In the course of his life, he met many of the most prominent Native Americans of his day: Shingas, Tanaghrisson, Scarouady, Guyasuta, Attakullakulla, Bloody Fellow, Joseph Brant, Cornplanter, Red Jacket, Jean Baptiste DuCoigne, Alexander McGillivray, Little Turtle, Blue Jacket, Piominko. He also met many lesser-known individuals, who cropped up time and again in dealings between Indians and colonists, men like the Seneca messenger Aroas or Silver Heels, the Oneida-French intermediary Andrew Montour, and the Seneca Kanuksusy, who appeared in colonial negotiations under his English name, Newcastle. Having more than one name was not uncommon. Washington himself was given or assumed an Indian name, Conoto carious, meaning “Town Destroyer” or “Devourer of Villages," and an Indian messenger who arrived at Fort Harmar in July 1788 was identified as “George Washington, a Delaware." He was not the only Indian to bear Washington's name.

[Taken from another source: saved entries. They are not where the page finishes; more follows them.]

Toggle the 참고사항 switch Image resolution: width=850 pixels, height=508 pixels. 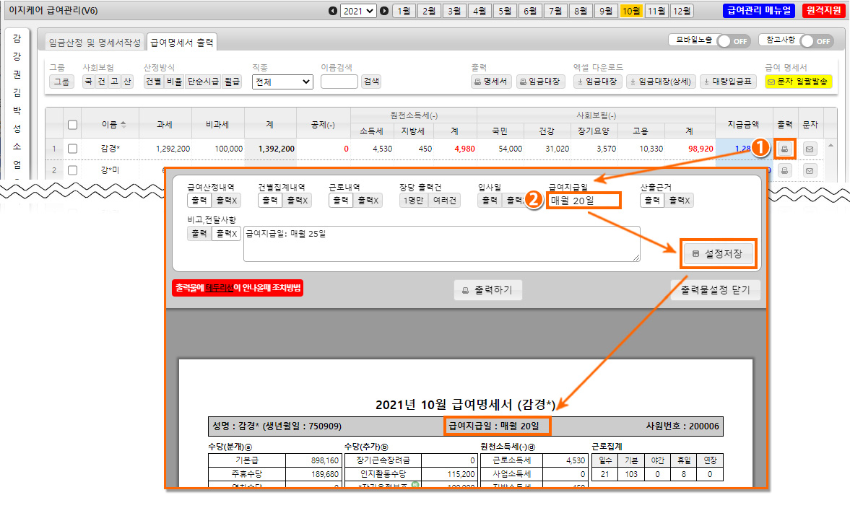tap(816, 41)
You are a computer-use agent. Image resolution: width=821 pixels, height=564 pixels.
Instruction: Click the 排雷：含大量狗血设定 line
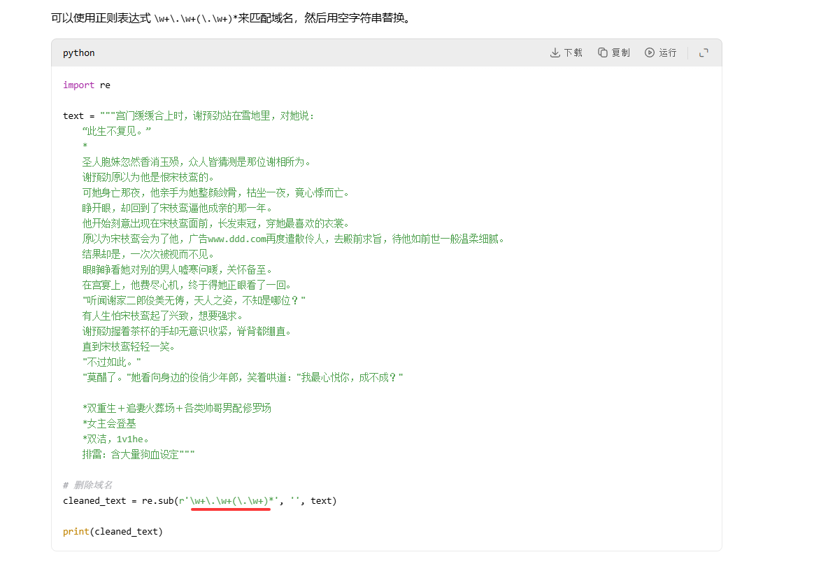click(138, 454)
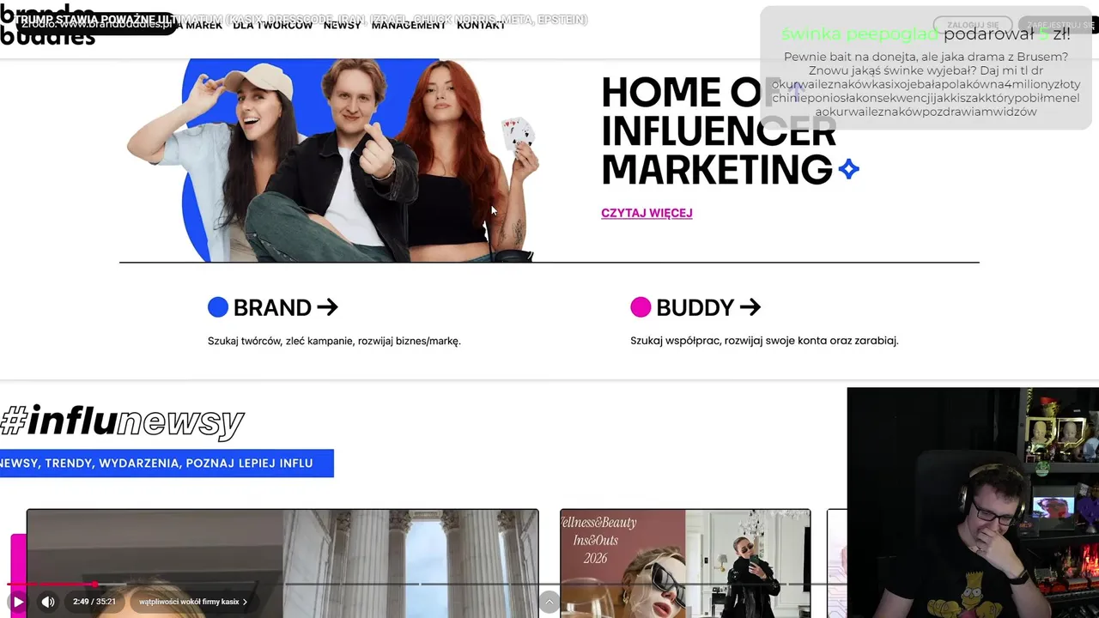The width and height of the screenshot is (1099, 618).
Task: Click the ZAREJESTRUJ SIĘ button
Action: (1060, 25)
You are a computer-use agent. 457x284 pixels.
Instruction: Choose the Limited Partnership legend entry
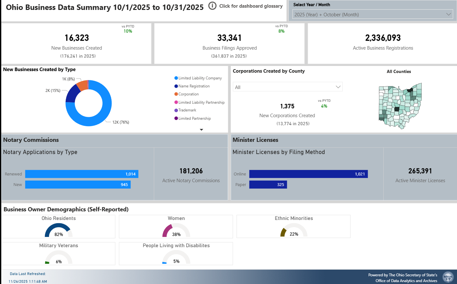tap(195, 118)
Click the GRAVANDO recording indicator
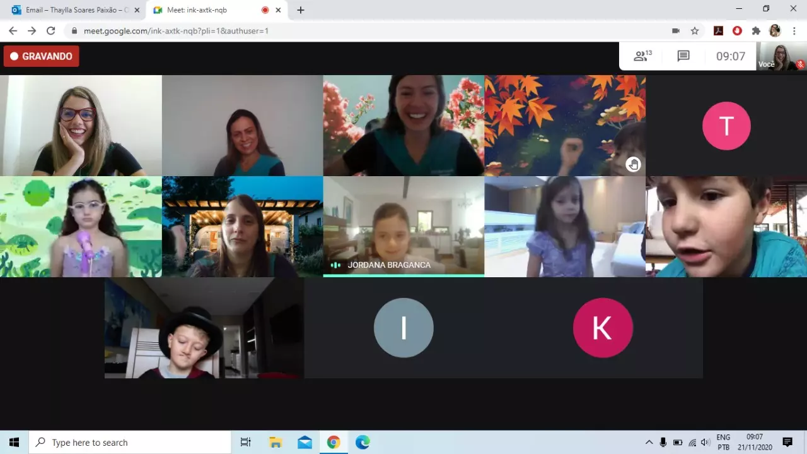Viewport: 807px width, 454px height. [42, 56]
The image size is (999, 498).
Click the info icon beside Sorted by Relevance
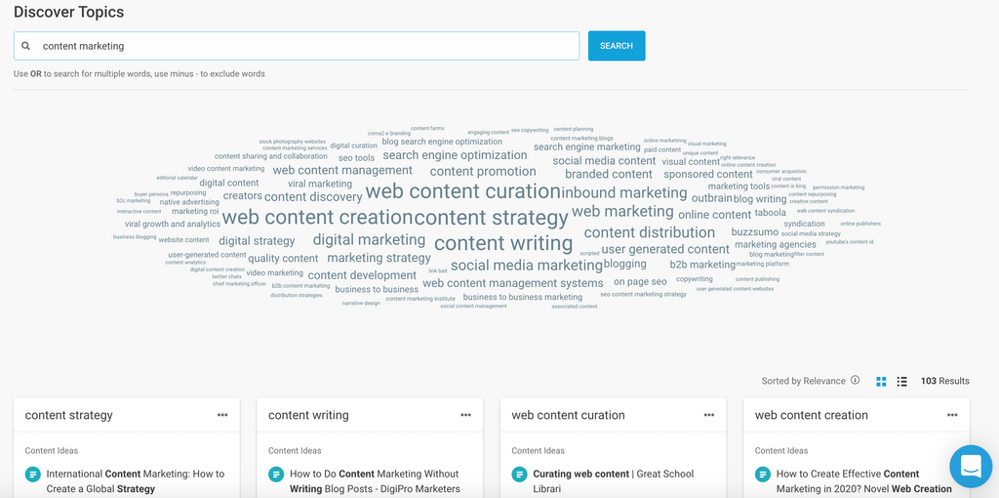coord(856,381)
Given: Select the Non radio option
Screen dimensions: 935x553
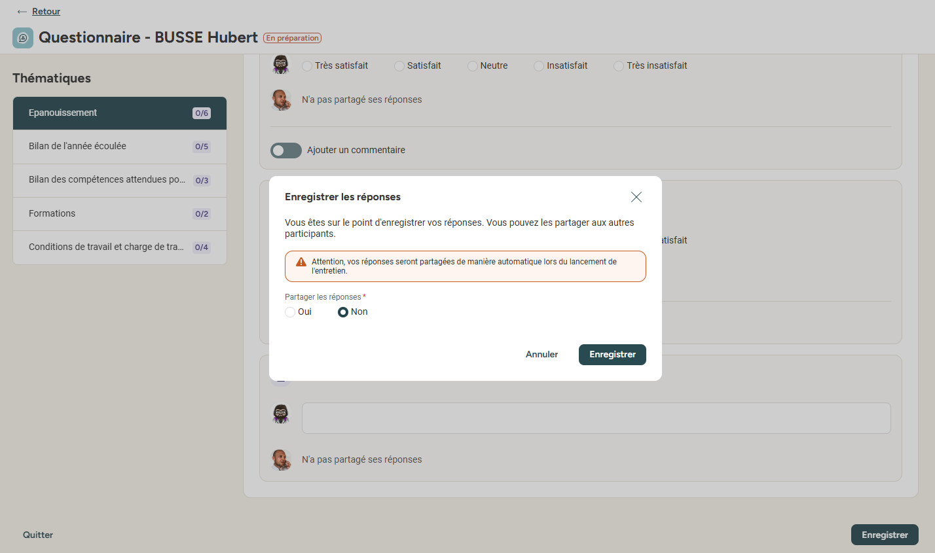Looking at the screenshot, I should click(343, 312).
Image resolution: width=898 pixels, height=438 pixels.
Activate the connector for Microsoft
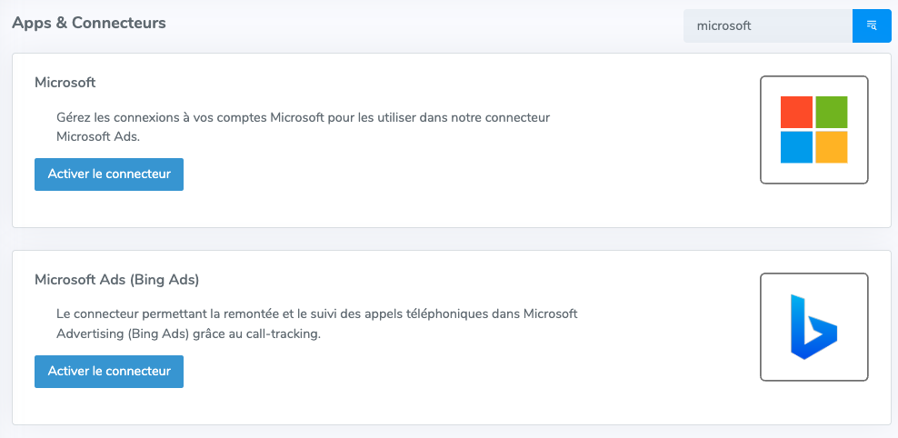click(x=109, y=174)
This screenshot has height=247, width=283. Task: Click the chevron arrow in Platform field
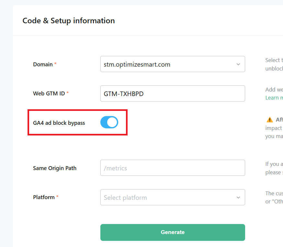pos(238,198)
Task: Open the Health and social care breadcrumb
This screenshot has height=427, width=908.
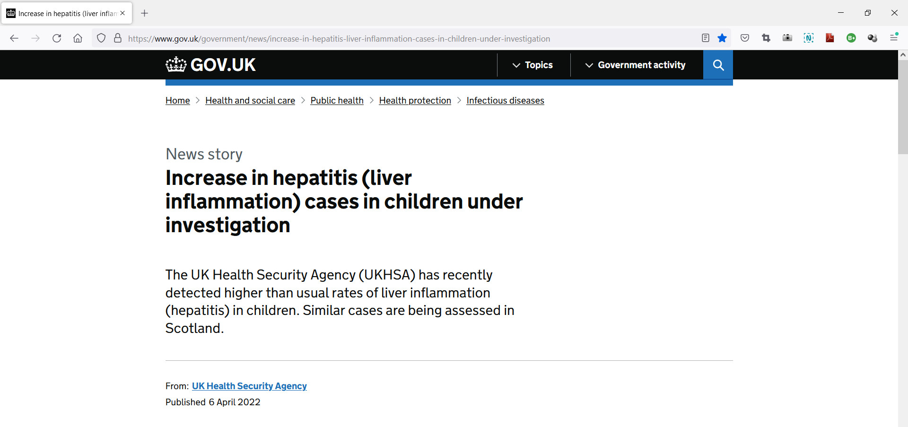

Washington met with representatives of the Oneida tribe while touring upstate New York in 1783 after the Revolution. The Oneidas signed a treaty as an ally of the United States. Image courtesy of the Oneida Nation.

George Washington dominates the formative events of American nation-building like no one else. He commanded the Continental Army that secured American independence, he presided over the convention that framed the Constitution of the United States, and he was the nation's first president, serving two terms and setting the bar by which all subsequent presidents have been measured in terms of moral character and political wisdom. Ignoring or excluding Native America from Washington's life, like excluding it from the early history of the nation, contributes to the erasure of Indians from America's past and America's memory. It also diminishes our understanding of Washington and his world. Restoring Indian people and Indian lands to the story of Washington goes a long way toward restoring them to their proper place in America's story.

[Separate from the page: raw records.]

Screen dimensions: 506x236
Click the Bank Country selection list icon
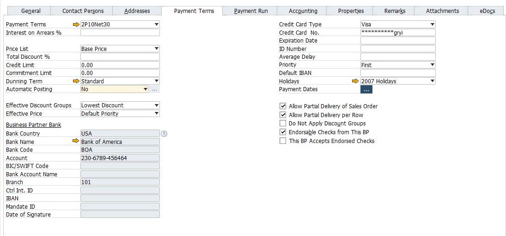tap(164, 134)
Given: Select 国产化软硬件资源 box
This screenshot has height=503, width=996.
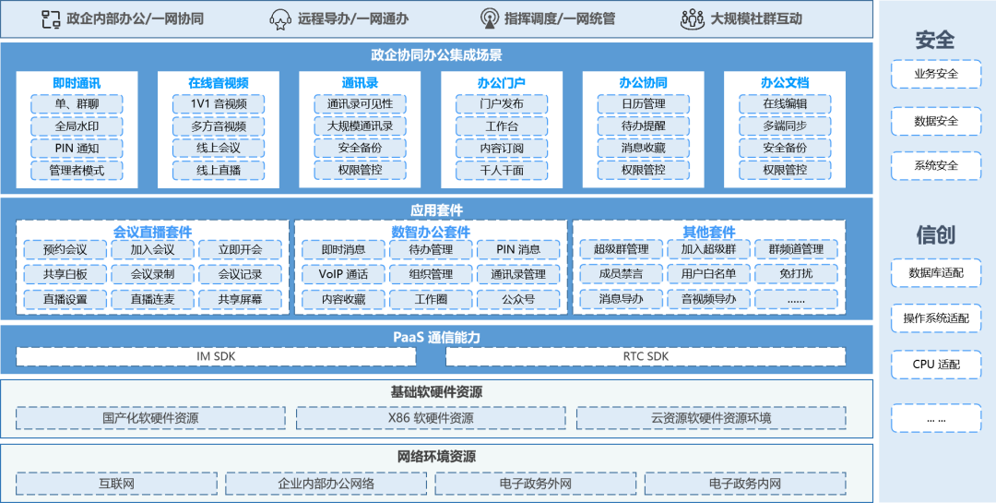Looking at the screenshot, I should [150, 418].
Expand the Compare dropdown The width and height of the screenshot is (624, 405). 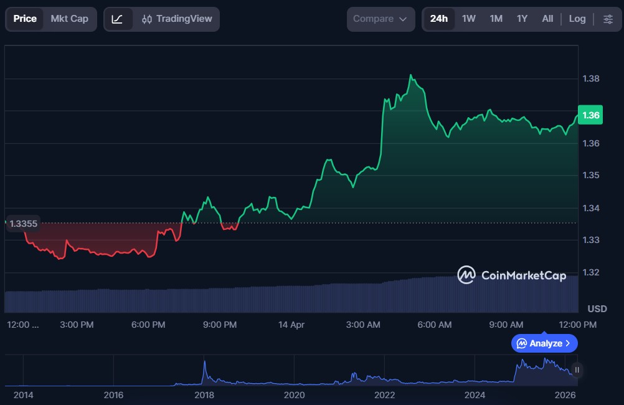pyautogui.click(x=381, y=19)
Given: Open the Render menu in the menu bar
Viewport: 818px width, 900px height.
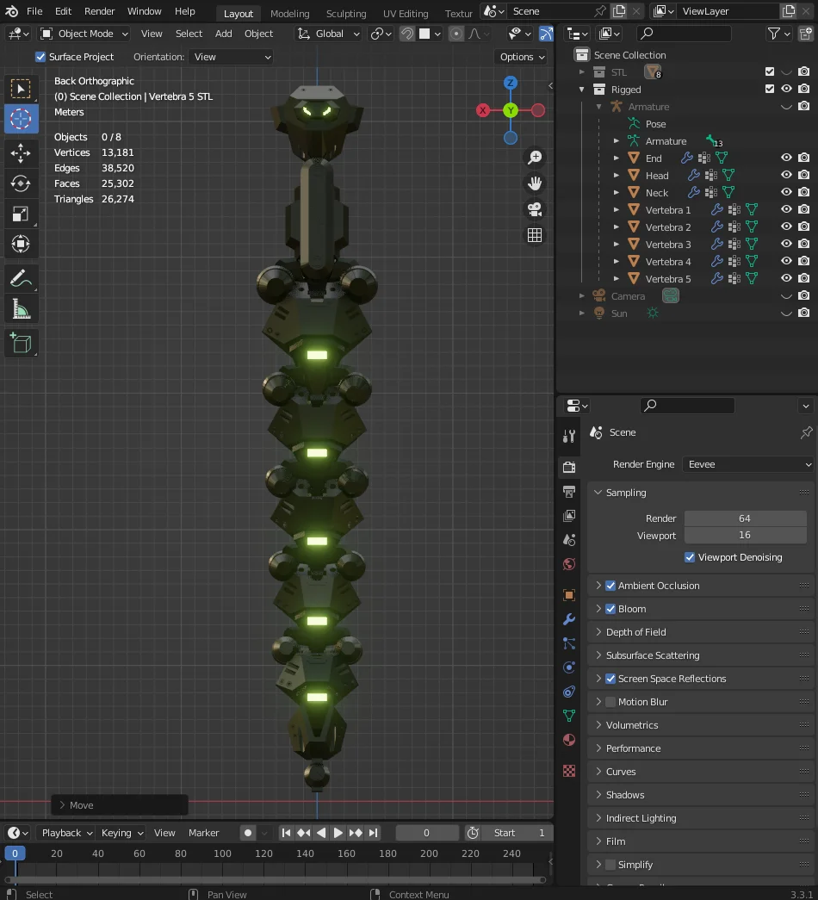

With the exception of his expeditions in the Ohio Valley during the French and Indian War, the key events of Washington's life occur in the East: Mount Vernon, Philadelphia, Yorktown. But Washington's involvement with the West was lifelong, and he consistently looked to western land for his own personal fortune and for the nation's future. Securing Indian country as a national resource was essential to national consolidation and expansion, and few people knew more about securing Indian land than he did.

Ignoring or excluding Native America from Washington's life, like excluding it from the early history of the nation, contributes to the erasure of Indians from America's past and America's memory.

In one of the most iconic images in American history, Washington stands resolutely in the prow of a boat facing east. Emanuel Leutze's epic 1851 painting, Washington Crossing the Delaware, captures a pivotal moment during the War of Independence. After a string of demoralizing defeats and with the rebel army on the verge of disintegration, the Revolution faced its darkest hour. Then, on Christmas night 1776, Washington led what was left of his army in a daring and desperate attack. In the teeth of a storm, they crossed the ice-clogged Delaware River from Pennsylvania to New Jersey and roundly defeated a garrison of Hessian soldiers at Trenton. A week later, they defeated a British force at Princeton. The Revolution, for the moment, was saved, and the twin victories breathed life into a cause that had seemed lost. After he died, Washington achieved almost godlike status as the savior of the Revolution and the father of the Republic.

But the Revolution was not only a war for independence and a new political order it was also a war for the North American continent. Washington and the emerging nation faced west as well as east. If Washington did resemble a god, he perhaps most resembled the Roman Janus. Depicted with two faces, looking in opposite directions, Janus was not "two-faced" in the modern, negative sense of the term as duplicitous. As the god of passages and transitions, beginnings and endings, he looked simultaneously to the past and to the future. As America's god of the passage from colony to nation, Washington looked east to the past and west to the future. And when he faced west, he faced Indian country.